Depends on what phase you are in. During Phase 1 all sugar is out. I'm not too sure about Phase 2 or 3, but my guess would be 3 grams of sugar would be per day.
No sugar is allowed on Phase I, just 75 calories per day (total) of something sweet, as in sugar-free stuff. For example, a piece of sugar-free chocolate or several pieces of gum, mints, etc. They may be sugar-free but they still have quite a few calories; I'm guessing that's why it's limited.
All sugar is out basically yes, BUT you can have a dressing with less than 3g of sugar. During Phase 1 one of my staples is a big salad with chopped turkey, romaine, tomatoes, green peppers, etc, with 2 tablespoons of hidden valley ranch, which has 3g or less of sugar. http://www.southbeachdiet.com/sbd/pu..._20080509.aspx
Last edited by Fat Melanie; 08-09-2010 at 10:21 PM.

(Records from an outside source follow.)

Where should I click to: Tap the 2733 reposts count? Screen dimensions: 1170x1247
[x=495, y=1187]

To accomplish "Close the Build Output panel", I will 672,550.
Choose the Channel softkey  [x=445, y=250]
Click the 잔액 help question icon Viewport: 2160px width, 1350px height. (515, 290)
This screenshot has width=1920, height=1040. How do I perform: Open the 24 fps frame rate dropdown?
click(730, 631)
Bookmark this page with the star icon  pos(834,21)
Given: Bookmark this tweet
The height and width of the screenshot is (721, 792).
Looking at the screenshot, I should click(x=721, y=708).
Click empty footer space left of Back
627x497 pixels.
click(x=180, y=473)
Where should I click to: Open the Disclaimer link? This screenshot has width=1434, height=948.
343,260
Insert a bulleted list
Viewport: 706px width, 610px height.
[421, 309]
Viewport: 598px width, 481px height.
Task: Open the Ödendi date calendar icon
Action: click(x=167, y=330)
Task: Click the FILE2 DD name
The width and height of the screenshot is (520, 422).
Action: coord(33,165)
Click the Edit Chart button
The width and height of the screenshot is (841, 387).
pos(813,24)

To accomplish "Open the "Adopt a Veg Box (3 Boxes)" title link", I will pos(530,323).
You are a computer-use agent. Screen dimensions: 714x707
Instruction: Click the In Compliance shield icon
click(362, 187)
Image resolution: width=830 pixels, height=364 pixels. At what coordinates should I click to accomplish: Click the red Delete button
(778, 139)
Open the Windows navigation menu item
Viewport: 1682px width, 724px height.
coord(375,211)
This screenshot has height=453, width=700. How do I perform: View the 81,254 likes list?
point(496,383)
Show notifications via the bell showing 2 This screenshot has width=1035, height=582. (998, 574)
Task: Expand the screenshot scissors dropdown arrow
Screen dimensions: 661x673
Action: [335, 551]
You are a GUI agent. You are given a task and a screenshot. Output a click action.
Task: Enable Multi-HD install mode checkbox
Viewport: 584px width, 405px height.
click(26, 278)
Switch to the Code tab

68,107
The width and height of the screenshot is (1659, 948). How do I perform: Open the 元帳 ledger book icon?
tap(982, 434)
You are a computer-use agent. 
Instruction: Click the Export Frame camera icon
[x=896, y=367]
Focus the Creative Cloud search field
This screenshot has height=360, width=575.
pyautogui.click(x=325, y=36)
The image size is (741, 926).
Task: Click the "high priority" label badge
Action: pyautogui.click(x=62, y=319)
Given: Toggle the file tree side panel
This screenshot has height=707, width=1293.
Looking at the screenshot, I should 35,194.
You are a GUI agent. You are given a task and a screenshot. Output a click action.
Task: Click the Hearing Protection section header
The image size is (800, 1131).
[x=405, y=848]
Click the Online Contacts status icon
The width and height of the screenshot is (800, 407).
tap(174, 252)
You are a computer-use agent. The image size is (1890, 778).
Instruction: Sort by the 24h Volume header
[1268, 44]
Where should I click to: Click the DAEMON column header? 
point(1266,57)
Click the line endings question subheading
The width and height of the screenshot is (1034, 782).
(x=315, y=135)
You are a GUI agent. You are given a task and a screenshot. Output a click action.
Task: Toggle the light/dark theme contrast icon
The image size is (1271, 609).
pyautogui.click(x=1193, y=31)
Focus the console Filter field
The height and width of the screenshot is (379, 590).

Some allowed foods like dairy have naturally occurring sugars. We don't worry about those. What we do watch for is any added sugar. It's really important to read labels because Chicks have found added sugars in the stupidest places (salsa, beans, pickles, etc).
To clarify: There is sugar and then there is sucrose. Sucrose is real sugar. Other sugars include lactose (in milk and cheese), fructose (in fruits and some veggies) plus a whole group of other "oses" that may show as sugar in ingredient lists. Check the ingredients rather than the nutritional charts.
I think the bottom line is to check the ingredients and make sure that sugar is not among them (for example I tried to buy beans and low-sodium V8 yesterday, but didn't end up with either because they both had sugar listed as an ingredient). The only thing I see on the food list that talks about grams of sugar is the salad dressing that was mentioned above. HTH
Oh lol, I'm sorry I didn't mean to come off all know-it-all lol!! Foot-in-mouth Melanie. It sounds like you're doing really good though, it's good to question everything that's in our foods and to ask about it.